Cuando llegamos al departamento aún tuvimos tiempo para bebemos un té. Luego Daniel nos miró a los tres y dijo que se iba a dormir. Cuando oí cerrarse su puerta dije lo mismo y me metí en mi cuarto. Tirado en la cama, con la luz apagada, oí a Claudia hablar con Ulises durante un rato. Después la puerta se abrió, Claudia encendió la luz, me preguntó si al día siguiente no tenía clases y empezó a desnudarse. Le pregunté dónde estaba Ulises Lima. Durmiendo en el sofá, dijo. Le pregunté qué le había dicho. No le dije nada, respondió. Entonces yo también me desnudé, me metí en la cama y cerré los ojos con fuerza.

Durante dos semanas reinó un nuevo orden en nuestra casa. Al menos, así lo percibía yo, profundamente alterado por pequeños detalles que tal vez antes me pasaban desapercibidos.

Claudia, que los primeros días intentó ignorar la nueva situación, finalmente también aceptó los hechos y dijo que empezaba a sentirse agobiada. Al segundo día de estancia con nosotros, una mañana, mientras Claudia se lavaba los dientes, Ulises le dijo que la amaba. La respuesta de Claudia fue que ya lo sabía. He venido hasta aquí por ti, le dijo Ulises, he venido porque te amo. La respuesta de Claudia fue que podía haberle escrito una carta. Ulises encontró aquella respuesta altamente estimulante y le escribió un poema que leyó a Claudia a la hora de comer. Cuando yo me levantaba discretamente de la mesa, pues no quería oír nada, Claudia me pidió que me quedara y el mismo ruego le hizo a Daniel. El poema era más bien un conjunto de fragmentos sobre una ciudad mediterránea, Tel-Aviv, supongo, y sobre un vagabundo o poeta mendicante. Me pareció hermoso y así lo dije. Daniel compartió mi opinión. Claudia estuvo callada unos minutos, con expresión pensativa, y después dijo que, en efecto, ojalá pudiera ella escribir poemas tan hermosos.

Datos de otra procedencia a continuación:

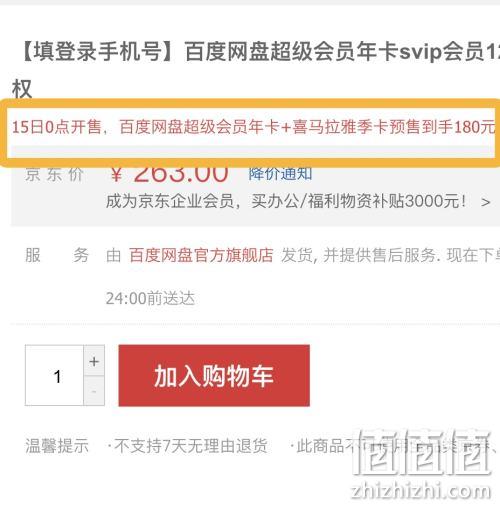Expand enterprise member promo via > chevron
Image resolution: width=500 pixels, height=508 pixels.
[x=486, y=202]
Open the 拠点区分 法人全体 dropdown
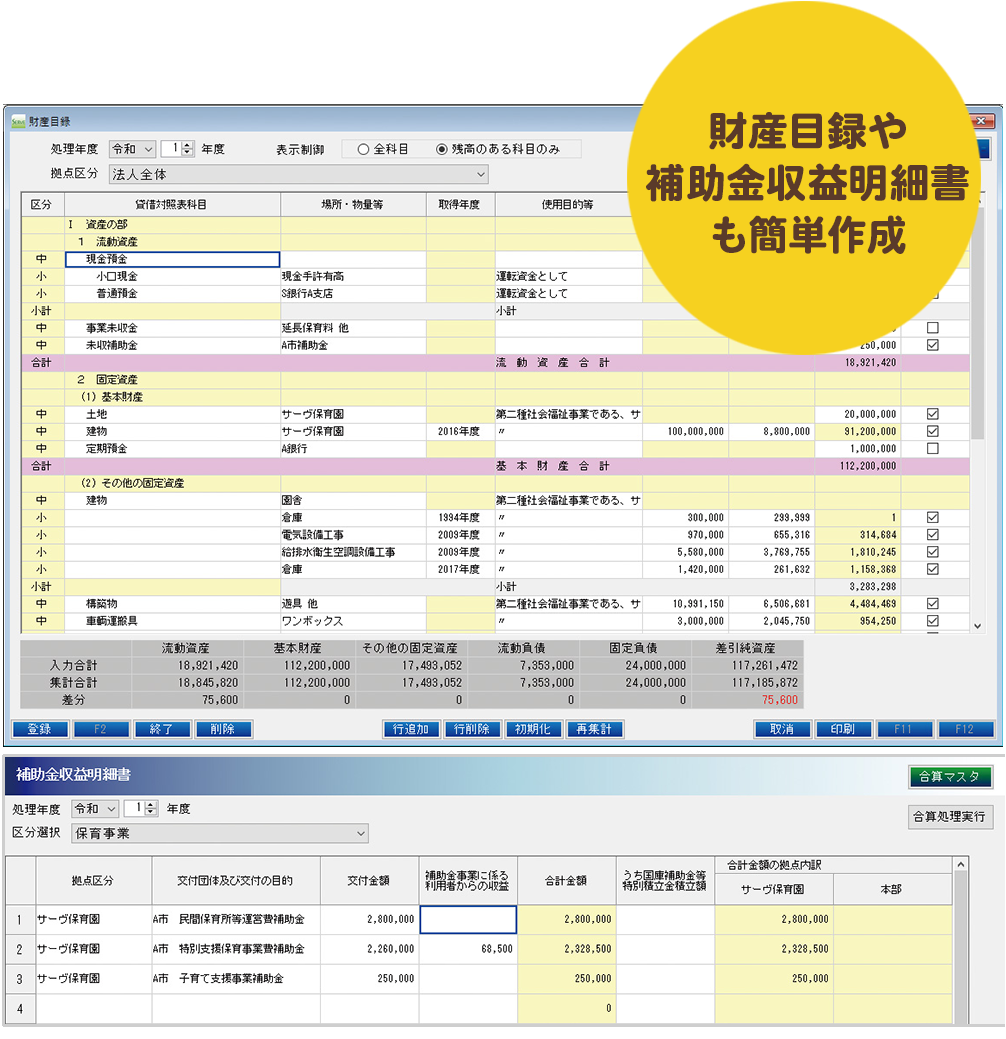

Por un instante yo pensé que todo se reconducía, que íbamos a poder estar todos en paz y me propuse como voluntario para ir a conseguir una botella de vino. Pero Claudia dijo que al día siguiente tenía que estar muy temprano en la universidad y diez minutos después ya estaba encerrada en nuestra habitación. Ulises, Daniel y yo hablamos durante un rato, nos bebimos otra taza de té y después cada uno se fue a su cuarto. A eso de las tres me levanté para ir al baño y al pasar de puntillas por la sala escuché que Ulises estaba llorando. No creo que se diera cuenta que yo estaba allí. Estaba tirado bocabajo, supongo, desde donde yo estaba sólo era un bulto sobre el sofá, un bulto cubierto con una manta y con un viejo abrigo, un volumen, una masa de carne, una sombra que se estremecía lastimeramente.